Tuesday, September 25, 2012

Why stop with the bedroom?

So we decided that while it was still nice out, we'd get the flooring out so we weren't dragging the bags of demo materials to the curb in the snow.  So...here's the results from the hallway:

Before...this is before we closed looking towards the living room


And the progress



I bet this is a new one for most people.  At some point, someone found the rot in the floor.  Rather than fix everything, they...poured concrete in the rotted area.  Yup.  Concrete.



All the rotted stuff is out, this is the concrete slab we sit on.


The floor


Mold on the wall.  The tub leaked.  For a LOOONNNGGG time.



Took out the moldy drywall.  You can see the long standing water damage.



This is one spot where the water ran down.


I have treated all of the mold with vinegar.

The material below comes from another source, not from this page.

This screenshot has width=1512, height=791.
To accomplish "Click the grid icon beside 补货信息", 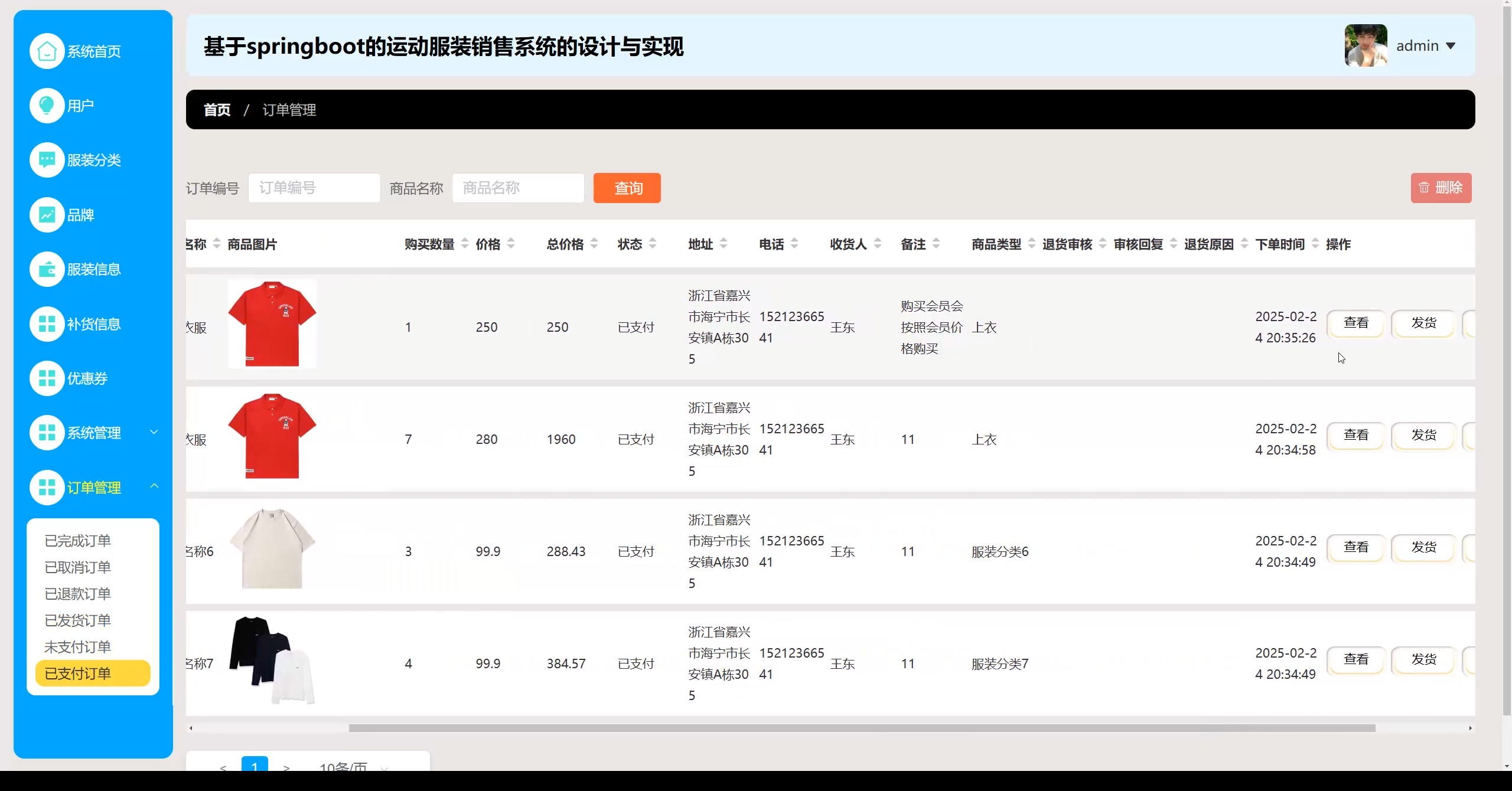I will (47, 324).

We didn't stop with the hall.  Major props go to Mr Eclectic for this part-he did all of the linoleum removal in the dining room and kitchen.

This was the dining room before we moved in.  It was faux wood adhesive "planks"  The enterprising person that laid it did so end to end rather than staggering the joints.  It looked ridiculous.

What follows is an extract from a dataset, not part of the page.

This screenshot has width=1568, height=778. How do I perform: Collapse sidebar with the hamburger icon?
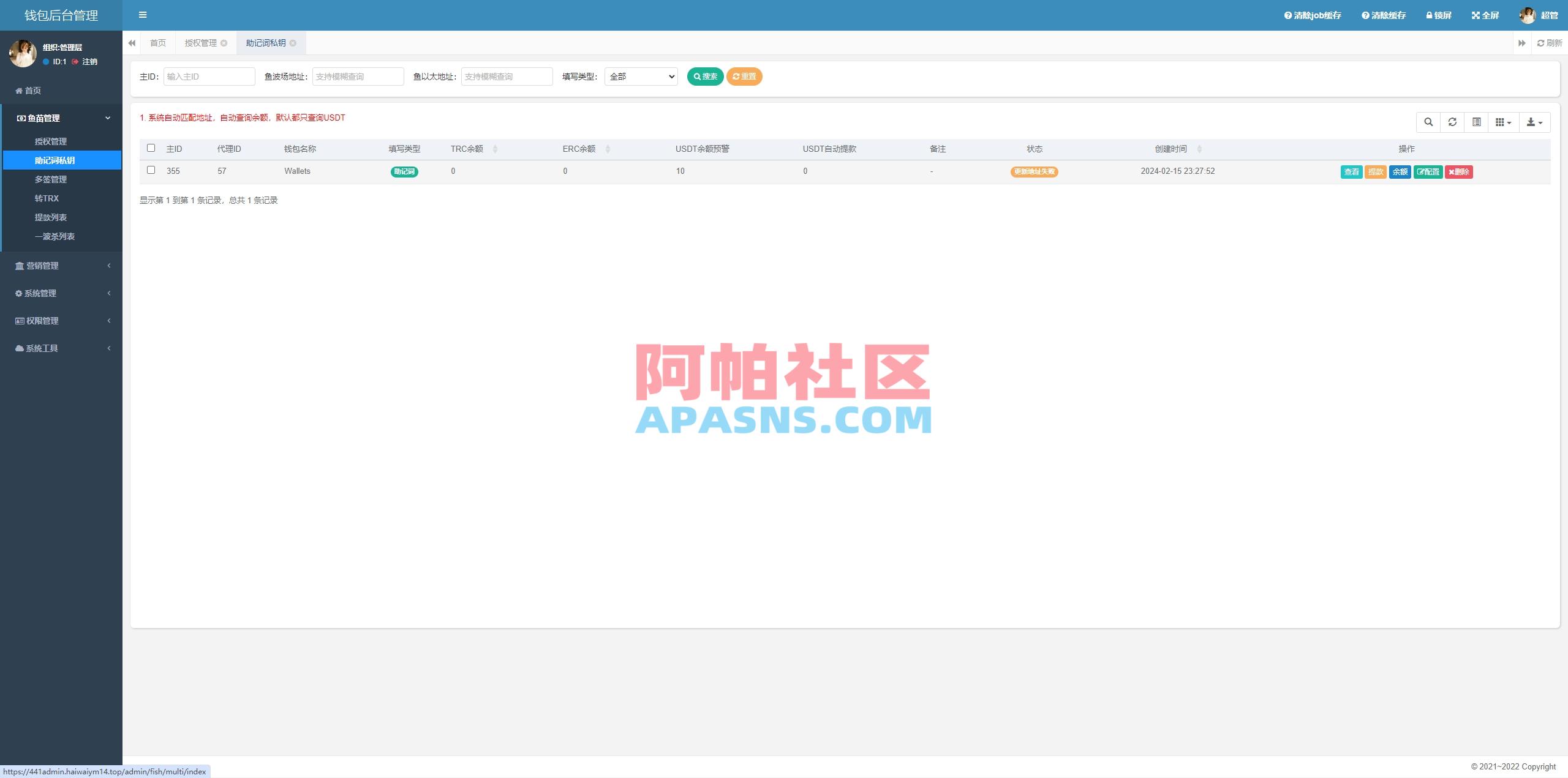coord(143,15)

You can see the floor that was below it in this picture, it was worn but kind of fun-faux brick.  Too bad it had MAJOR adhesive (the black stuff all over the floor below).  That'll be "fun" to remove.




This is the floor in the kitchen now, the dining room is the same.

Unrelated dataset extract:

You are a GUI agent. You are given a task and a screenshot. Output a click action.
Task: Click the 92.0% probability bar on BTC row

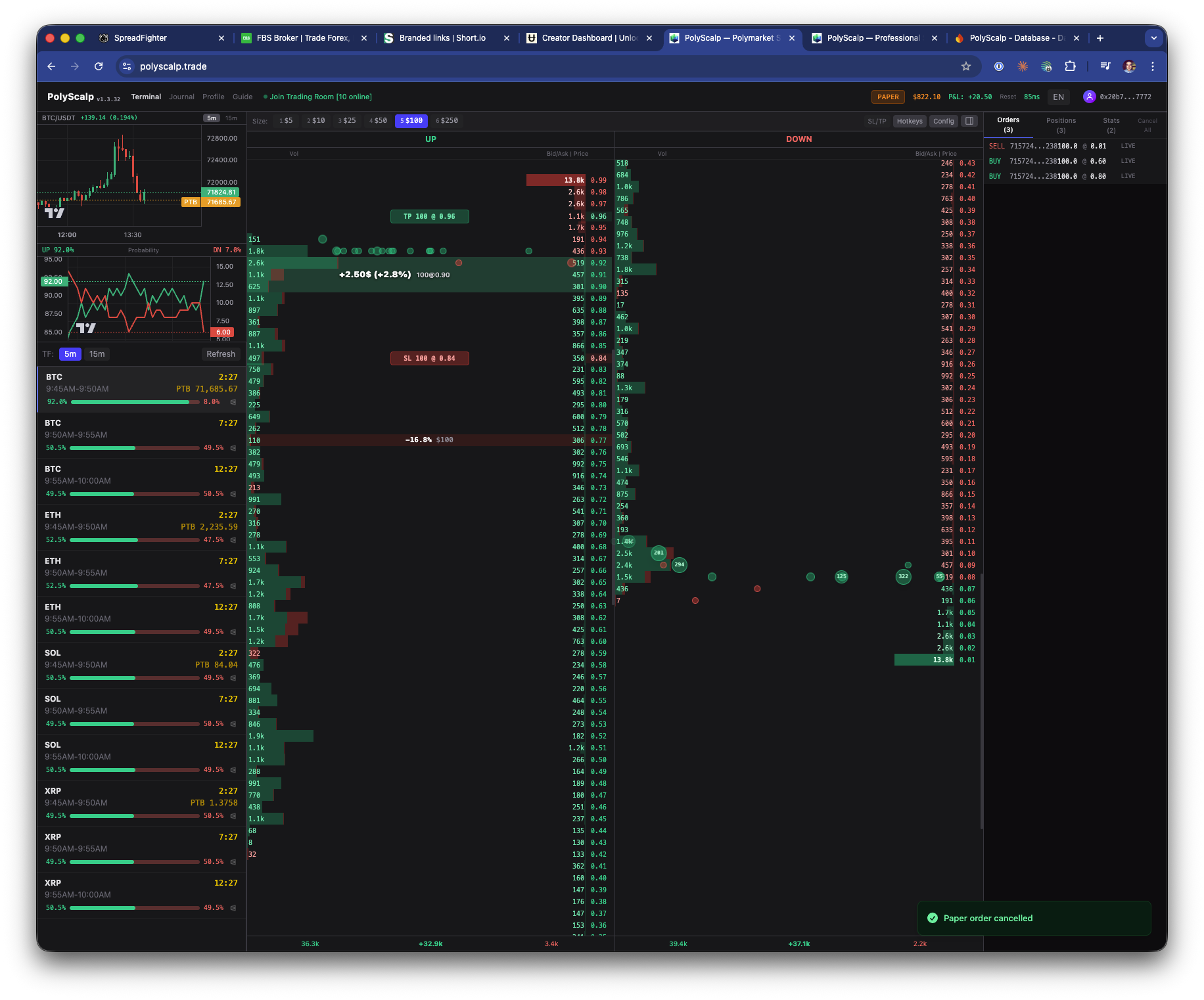tap(131, 401)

Another option, instead of trying to remove all that residue and patch in something in the hall, would be to completely replace the floor.  In the process, we could replace/repair the "sleepers" (small pieces of wood that sit between the concrete slab and actual wood floor to keep the floor raised up and give something to nail it to) that seem to have given away in some spots in the kitchen.  This is an option, light pine floors:


or stained a little, like these



2 comments:

  1. Unfortunately I HAVE seen this one before, only worse. Once I visited a 13th-century castle that was abandoned and only used for grain storage throughout the 19th and 20th centuries. It had insanely wide oak planks (up to 2' sometimes) and all soft spots/holes in the finished floors have been patched with concrete!

    Personally I'd remove any wood you can from the slab, then put down tar paper or a similar damp-proof layer and insulate under the floor. You don't want the wood to keep rotting there, either from rising damp or from condensate.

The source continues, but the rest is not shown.